What is required: Please copy, character for character, each line from the beginning of the listing to the line containing "Click the Admin.elektronik.local", including both.

(Material for this exercise begins)

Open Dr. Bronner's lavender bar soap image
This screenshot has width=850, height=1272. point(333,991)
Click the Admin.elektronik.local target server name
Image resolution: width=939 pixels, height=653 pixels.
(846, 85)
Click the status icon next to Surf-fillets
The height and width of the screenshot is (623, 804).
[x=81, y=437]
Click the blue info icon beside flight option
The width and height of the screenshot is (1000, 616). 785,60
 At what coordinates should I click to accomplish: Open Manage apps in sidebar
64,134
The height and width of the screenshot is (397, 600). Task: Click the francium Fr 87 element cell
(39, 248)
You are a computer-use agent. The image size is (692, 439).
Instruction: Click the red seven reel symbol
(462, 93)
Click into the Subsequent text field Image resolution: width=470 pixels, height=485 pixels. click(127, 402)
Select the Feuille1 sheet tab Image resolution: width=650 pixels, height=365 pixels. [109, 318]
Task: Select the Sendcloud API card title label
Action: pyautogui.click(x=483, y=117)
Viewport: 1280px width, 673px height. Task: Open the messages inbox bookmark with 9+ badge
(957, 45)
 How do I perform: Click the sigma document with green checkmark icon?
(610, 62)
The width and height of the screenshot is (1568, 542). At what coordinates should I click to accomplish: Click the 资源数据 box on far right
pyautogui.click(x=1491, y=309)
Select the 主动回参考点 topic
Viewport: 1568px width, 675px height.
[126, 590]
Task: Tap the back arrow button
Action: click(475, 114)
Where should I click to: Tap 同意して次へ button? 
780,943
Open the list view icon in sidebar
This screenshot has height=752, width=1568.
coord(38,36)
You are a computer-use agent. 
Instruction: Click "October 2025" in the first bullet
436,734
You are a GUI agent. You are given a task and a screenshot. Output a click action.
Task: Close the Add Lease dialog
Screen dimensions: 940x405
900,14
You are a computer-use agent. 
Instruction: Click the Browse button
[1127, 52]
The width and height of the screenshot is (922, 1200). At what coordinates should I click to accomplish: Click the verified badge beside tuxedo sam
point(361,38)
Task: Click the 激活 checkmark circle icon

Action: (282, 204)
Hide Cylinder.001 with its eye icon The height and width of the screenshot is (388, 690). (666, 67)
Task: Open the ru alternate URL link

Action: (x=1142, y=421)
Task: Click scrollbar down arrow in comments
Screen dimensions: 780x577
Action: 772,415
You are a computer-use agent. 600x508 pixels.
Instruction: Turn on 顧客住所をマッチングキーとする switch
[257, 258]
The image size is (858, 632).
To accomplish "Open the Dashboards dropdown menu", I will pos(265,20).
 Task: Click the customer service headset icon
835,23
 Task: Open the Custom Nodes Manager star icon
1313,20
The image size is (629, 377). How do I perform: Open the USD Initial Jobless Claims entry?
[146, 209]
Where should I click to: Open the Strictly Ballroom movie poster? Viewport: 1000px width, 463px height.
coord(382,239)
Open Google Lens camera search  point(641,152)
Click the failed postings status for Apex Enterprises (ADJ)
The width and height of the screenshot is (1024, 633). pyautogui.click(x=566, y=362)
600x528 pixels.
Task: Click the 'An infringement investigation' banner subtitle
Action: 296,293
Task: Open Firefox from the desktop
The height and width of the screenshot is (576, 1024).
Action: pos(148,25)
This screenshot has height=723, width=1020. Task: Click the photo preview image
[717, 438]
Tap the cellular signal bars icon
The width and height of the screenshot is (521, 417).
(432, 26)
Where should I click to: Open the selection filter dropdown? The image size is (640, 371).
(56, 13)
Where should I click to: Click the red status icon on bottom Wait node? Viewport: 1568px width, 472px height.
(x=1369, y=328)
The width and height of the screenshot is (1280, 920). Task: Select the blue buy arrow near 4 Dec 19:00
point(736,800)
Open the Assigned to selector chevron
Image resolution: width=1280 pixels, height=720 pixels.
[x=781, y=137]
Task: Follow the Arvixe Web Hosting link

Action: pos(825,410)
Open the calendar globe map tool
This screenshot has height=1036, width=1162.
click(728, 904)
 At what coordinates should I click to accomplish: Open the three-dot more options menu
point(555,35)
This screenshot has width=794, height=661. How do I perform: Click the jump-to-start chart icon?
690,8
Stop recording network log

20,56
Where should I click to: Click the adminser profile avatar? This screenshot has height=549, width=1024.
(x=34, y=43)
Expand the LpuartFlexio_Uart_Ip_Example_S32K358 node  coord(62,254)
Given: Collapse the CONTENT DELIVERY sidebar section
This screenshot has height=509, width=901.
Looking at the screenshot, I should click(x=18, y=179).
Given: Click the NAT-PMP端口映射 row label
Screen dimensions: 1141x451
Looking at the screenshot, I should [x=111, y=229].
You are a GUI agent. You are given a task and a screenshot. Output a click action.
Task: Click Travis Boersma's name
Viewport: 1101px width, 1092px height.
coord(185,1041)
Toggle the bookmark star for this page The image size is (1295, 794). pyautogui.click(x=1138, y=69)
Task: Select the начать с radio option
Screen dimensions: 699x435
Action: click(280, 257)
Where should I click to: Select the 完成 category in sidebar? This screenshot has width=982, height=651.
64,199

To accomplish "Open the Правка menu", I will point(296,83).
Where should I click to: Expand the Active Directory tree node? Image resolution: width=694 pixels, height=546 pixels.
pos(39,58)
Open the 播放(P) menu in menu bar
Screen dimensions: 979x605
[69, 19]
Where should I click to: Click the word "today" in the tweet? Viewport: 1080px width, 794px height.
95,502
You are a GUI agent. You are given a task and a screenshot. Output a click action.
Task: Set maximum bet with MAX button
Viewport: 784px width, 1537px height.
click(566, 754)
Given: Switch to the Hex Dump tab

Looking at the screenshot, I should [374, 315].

(Material for this exercise ends)

Written response:
Open Dr. Bronner's lavender bar soap image
This screenshot has width=850, height=1272. point(333,991)
Click the Admin.elektronik.local target server name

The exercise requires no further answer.